Intentions du réalisateur
Le réalisateur-scénariste Lars Kraume veut renverser le capitalisme dans la vision multilatérale américaine, comme il en témoigne auprès d'un journaliste :
« D'ordinaire, devant un danger, un groupe est tenté d’assurer sa tranquillité. Sait-on pourquoi cette classe est, à quatre éléments près, restée solidaire ? »

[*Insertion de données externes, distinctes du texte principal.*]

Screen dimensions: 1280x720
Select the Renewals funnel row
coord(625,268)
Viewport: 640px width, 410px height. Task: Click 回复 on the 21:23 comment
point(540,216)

« Non. Cette solidarité est néanmoins le cœur du récit. Quand j'accompagne le film à l’étranger, les gens qui rencontrent une situation identique me parlent souvent de leur affrontement avec l’autorité. Ce qu’a fait cette classe, cette solidarité entre les élèves, est ce qui les touche le plus. Normalement, il y a toujours des traîtres. Pas là. C’est rare, précieux et très inspirant pour n’importe qui. Comme la vérité. Quand Dietrich Gartska a rejoint l’Ouest, le Ministère de l’Éducation s’est plaint de son initiative. Or, c’était très facile. Il n’y avait pas à chercher des excuses compliquées. Dans le film, quand Kurt s’échappe et qu’on jette l’opprobre sur lui, il pourrait trouver une excuse. Mais il a le courage de dire la vérité sur ce qui le force à partir[2]. »
Accueil critique
Dans Le Figaro Magazine, Jean-Christophe Buisson estime qu'« au-delà de la dimension politique de ce film admirable en tout point (grammaire narrative, mise en scène, rythme, interprétation), cette photographie/radiographie de l'Allemagne de l'Est séduit par sa méticulosité et sa rigueur historiques, loin des clichés habituels mais sans concession sur l'horreur du régime totalitaire en place »[3].